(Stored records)
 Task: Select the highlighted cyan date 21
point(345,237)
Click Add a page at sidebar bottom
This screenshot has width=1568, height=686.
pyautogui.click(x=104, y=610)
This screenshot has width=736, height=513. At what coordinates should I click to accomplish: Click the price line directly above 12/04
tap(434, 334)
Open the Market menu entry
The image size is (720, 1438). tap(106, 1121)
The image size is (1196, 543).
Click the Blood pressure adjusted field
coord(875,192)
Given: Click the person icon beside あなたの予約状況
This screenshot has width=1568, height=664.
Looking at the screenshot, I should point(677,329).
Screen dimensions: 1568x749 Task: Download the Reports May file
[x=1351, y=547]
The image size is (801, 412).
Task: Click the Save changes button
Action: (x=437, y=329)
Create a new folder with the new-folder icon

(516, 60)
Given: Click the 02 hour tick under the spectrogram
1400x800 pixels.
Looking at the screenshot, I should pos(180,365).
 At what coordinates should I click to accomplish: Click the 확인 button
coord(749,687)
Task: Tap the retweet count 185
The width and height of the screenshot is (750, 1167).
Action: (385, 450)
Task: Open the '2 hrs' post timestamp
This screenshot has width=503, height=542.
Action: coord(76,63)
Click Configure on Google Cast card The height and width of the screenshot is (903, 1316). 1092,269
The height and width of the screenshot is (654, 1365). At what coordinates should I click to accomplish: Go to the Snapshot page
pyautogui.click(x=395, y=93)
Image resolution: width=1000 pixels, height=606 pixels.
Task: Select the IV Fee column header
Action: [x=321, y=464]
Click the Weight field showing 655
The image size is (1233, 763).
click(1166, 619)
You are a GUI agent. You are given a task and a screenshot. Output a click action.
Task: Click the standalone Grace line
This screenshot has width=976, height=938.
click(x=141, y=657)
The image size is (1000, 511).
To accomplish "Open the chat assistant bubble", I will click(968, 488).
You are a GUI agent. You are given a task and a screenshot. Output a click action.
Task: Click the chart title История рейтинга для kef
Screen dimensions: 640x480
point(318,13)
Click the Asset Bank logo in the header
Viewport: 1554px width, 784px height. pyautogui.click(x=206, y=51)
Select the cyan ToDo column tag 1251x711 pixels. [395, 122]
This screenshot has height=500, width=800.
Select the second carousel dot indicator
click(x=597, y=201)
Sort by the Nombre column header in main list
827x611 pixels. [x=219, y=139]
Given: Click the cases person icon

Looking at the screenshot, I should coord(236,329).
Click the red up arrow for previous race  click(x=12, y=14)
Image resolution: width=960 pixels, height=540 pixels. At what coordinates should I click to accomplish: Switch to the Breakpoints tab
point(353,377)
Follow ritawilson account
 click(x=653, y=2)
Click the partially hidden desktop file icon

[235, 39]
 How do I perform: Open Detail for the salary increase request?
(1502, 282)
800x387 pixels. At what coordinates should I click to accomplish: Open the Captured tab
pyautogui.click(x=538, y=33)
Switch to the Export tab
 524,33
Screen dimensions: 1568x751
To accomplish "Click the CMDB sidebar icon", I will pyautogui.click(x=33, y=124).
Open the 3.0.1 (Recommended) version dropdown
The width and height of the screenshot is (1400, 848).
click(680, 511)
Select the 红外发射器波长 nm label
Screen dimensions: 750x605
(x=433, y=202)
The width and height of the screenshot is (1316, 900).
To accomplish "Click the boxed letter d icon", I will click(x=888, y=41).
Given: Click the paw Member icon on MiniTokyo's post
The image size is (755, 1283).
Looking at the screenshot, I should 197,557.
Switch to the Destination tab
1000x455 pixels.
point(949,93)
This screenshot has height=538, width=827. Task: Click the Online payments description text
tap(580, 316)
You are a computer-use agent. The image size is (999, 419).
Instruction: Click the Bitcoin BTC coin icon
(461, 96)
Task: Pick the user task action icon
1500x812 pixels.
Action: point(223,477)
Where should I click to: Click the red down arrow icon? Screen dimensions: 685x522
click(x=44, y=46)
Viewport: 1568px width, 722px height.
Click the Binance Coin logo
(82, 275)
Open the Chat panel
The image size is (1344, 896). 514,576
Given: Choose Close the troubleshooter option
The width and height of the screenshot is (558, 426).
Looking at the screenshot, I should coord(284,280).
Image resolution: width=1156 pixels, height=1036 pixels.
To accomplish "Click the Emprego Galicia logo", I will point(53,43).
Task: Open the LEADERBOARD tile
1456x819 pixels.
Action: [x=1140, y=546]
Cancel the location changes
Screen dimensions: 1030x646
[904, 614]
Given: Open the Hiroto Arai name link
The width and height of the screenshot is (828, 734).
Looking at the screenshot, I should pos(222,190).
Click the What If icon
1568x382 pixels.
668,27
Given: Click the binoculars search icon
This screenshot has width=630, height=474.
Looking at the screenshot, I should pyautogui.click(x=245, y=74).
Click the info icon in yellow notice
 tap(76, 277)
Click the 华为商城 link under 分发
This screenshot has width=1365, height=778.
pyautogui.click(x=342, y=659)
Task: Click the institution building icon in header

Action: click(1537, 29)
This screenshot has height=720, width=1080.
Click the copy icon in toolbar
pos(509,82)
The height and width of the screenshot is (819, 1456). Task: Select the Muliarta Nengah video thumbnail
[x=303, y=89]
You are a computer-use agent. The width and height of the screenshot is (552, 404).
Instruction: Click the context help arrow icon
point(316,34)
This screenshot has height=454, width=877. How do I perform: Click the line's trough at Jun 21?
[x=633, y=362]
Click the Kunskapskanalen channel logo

* **What needs to be done**: The required answer is the exact run of lines above starting at the line with "Given: Click the 02" and ending at the line with "Task: Open the '2 hrs' post timestamp", with both ends present.

* **Answer space**:
Given: Click the 02 hour tick under the spectrogram
1400x800 pixels.
Looking at the screenshot, I should pos(180,365).
 At what coordinates should I click to accomplish: Click the 확인 button
coord(749,687)
Task: Tap the retweet count 185
The width and height of the screenshot is (750, 1167).
Action: (385, 450)
Task: Open the '2 hrs' post timestamp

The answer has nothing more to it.